Organizations must have a platform that is scalable, adaptable, and flexible: scalable to properly store and process large amounts of data and diagnose vulnerabilities before they become a security vulnerability; adaptable to quickly build machine learning (ML) models on new data sources; and flexible to allow data and workloads to move freely to optimize cost, performance and security.
A hybrid model allows high-value, highly sensitive data to remain on-premises while leveraging the elastic, cost-effective properties of multicloud to manage less sensitive information. When developing a hybrid model, ensure your platform can enforce consistent security and governance policies throughout the lifecycle of data, regardless of where it resides, moves, or what it is used for.

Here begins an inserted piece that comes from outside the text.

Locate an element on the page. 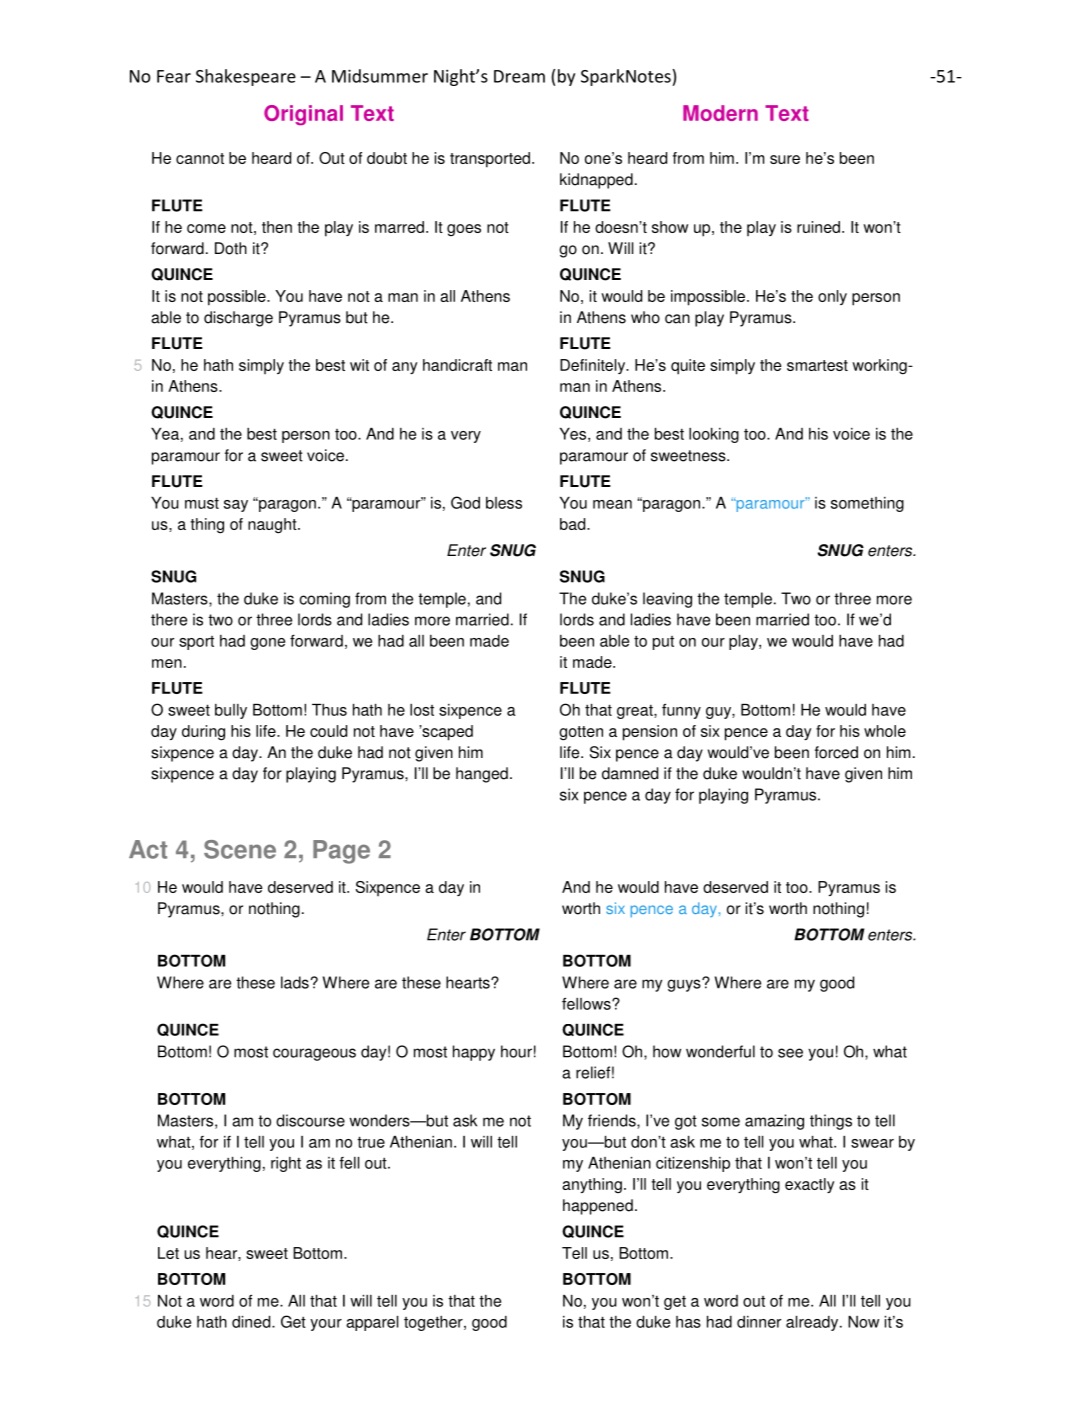 Image resolution: width=1090 pixels, height=1411 pixels. together is located at coordinates (434, 1323).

Integrated data security and governance
In order for data to be used responsibly and effectively, it must be consistently secured and managed. If you don’t have confidence in any of these basic elements, you cannot have confidence in sharing the information either. From the start of their digital transformation, organizations need to invest in a data solution that has built-in security and governance capabilities. It’s extremely difficult – and expensive – to go back to a third-party solution later.
The stakes are even higher for organizations operating in tightly controlled environments with varying sovereignty regimes and international, state, federal, industry-specific, or internally mandated standards and regulations. All must be built on security and governance, not the other way around.

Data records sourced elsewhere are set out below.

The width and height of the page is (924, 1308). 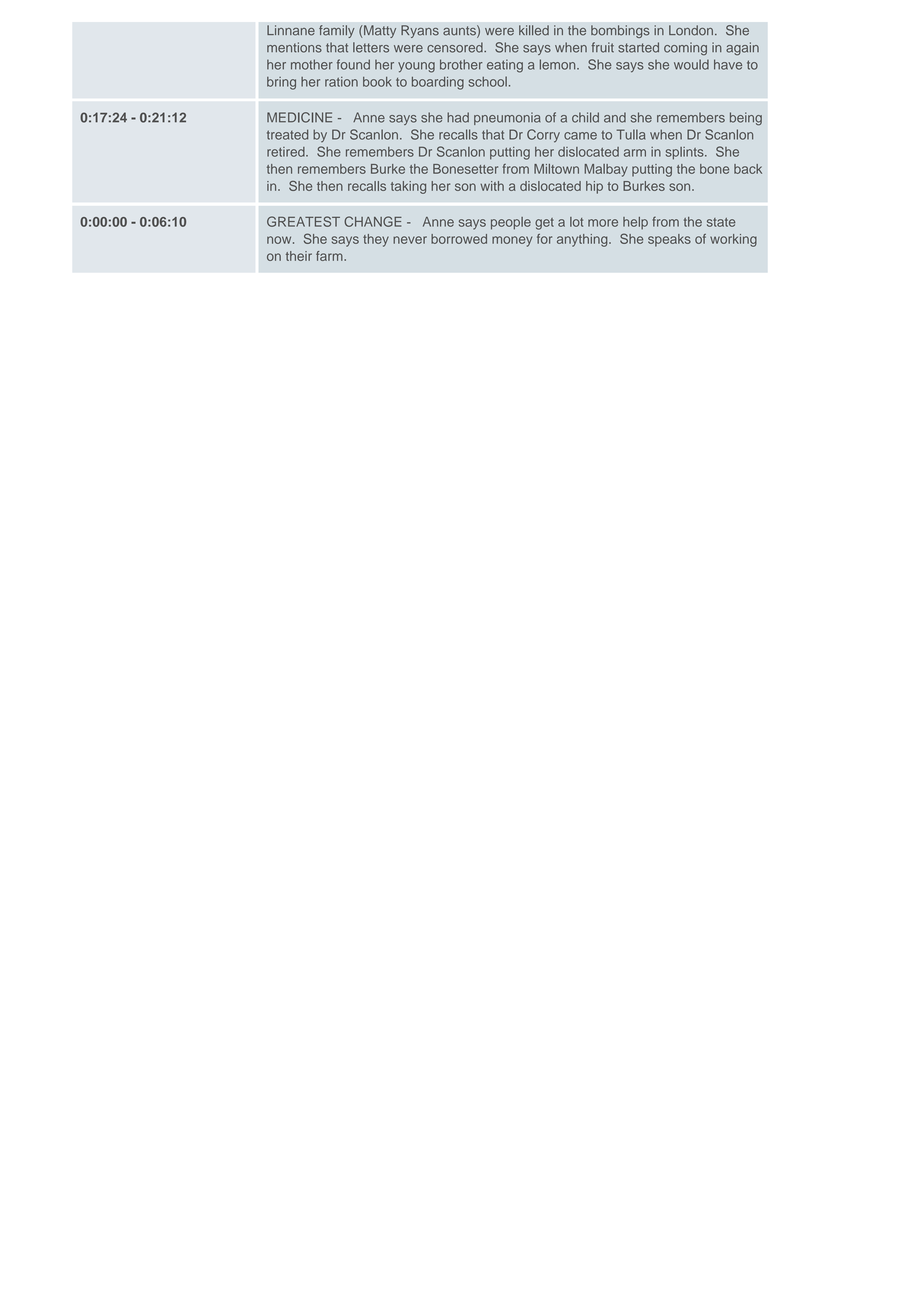 I want to click on farm, so click(x=330, y=256).
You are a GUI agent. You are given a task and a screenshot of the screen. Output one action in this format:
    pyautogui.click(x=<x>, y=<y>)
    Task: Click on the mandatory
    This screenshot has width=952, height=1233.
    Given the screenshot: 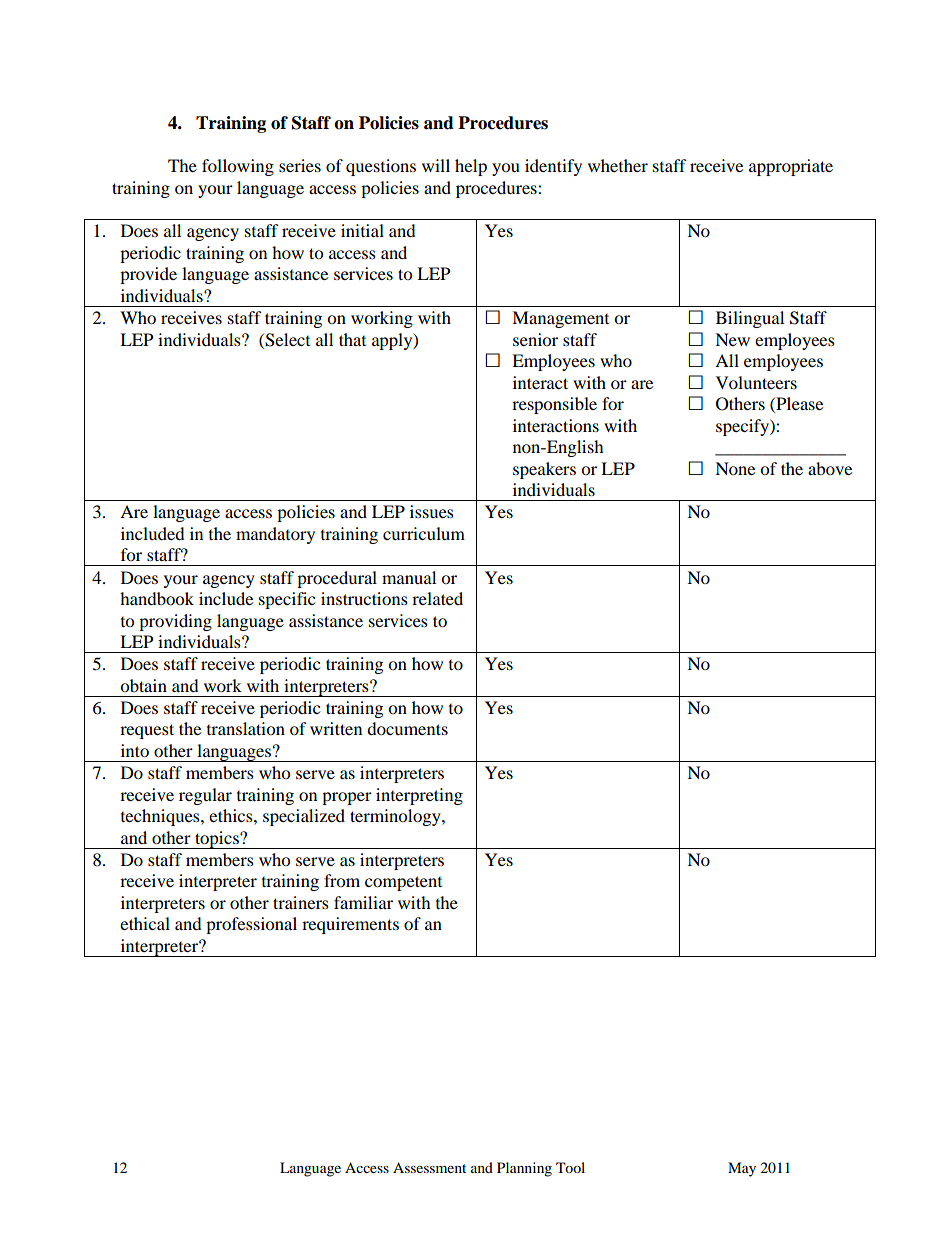 What is the action you would take?
    pyautogui.click(x=275, y=535)
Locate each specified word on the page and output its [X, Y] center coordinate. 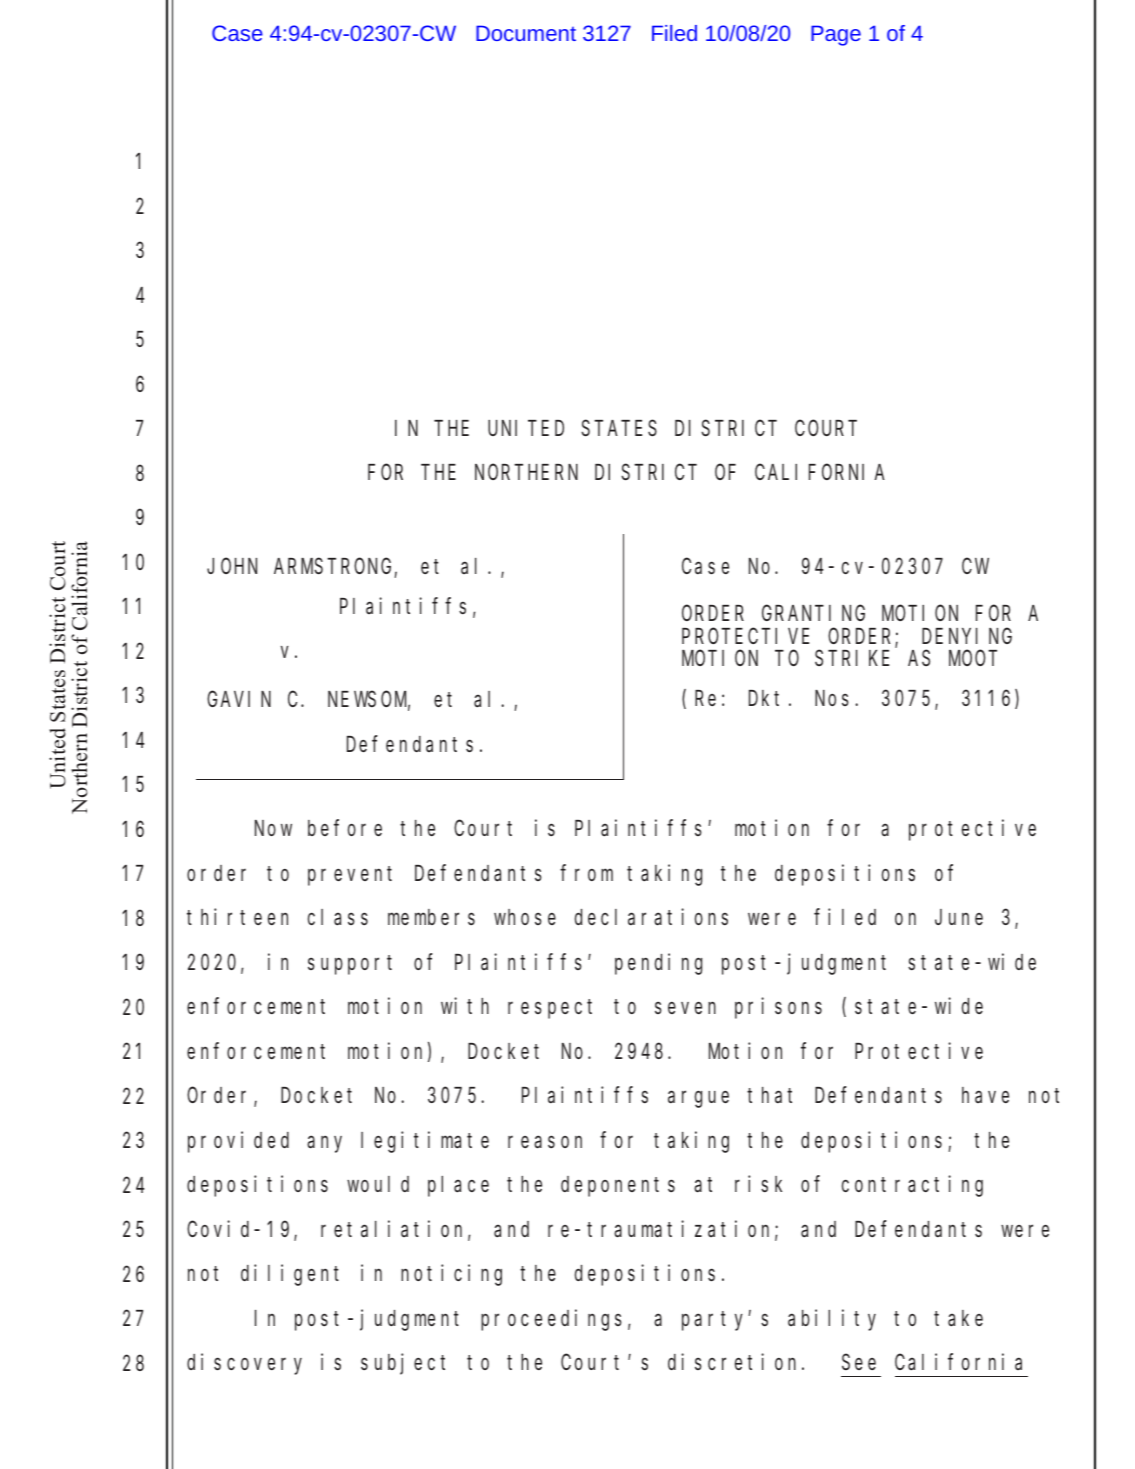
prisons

Secure and manage real-time data
While point solution providers can manage a few petabytes of data, in the enterprise world, a single customer’s data can exceed that amount. Additionally, much of it is unstructured data on the move, streaming in from the edge through billions of devices, sensors, and a myriad of other applications. This presents organizations and executives alike with an immense security challenge.
Therefore, a key component of any cyber threat detection and response strategy is the ability to ingest and track real-time data at scale. Understanding his origin or record is crucial – what is his lineage? Did it arrive safely? Has the pipeline been tampered with? What happened to it when it arrived? If a data platform provider is unable to manage and protect streaming data at scale, companies will likely find the pictorial barn door shut after the horses have already been stolen.
Cybersecurity in 2023 and beyond
Data security has never been more complex or complicated, and a tense geopolitical climate has only escalated the threats. Security vulnerabilities have grown exponentially, fueled by new remote working strategies and global stressors such as inflation, food shortages, rising unemployment and a looming recession.
With new innovations such as Metaverse, cryptocurrency and DeFi, 5G and quantum computing still in their infancy, the cyber battle lines that corporations and bad actors are attacking are constantly being redrawn. Although there has been a greater focus on security across industries and many organizations are taking significant steps to mitigate their exposure, we are still caught in an endless game of cat and mouse. With every step we take to become better, smarter, and safer, bad actors mirror our footprints, often endowed with the same determination, ingenuity, and technological capability.
For organizations to truly put data first, they must prioritize security and governance as the cornerstone of any data management strategy. If they don’t, they might let the foxes into the chicken coop – and not even realize it.
Carolyn Duby is Field CTO and Cybersecurity Lead at Cloudera.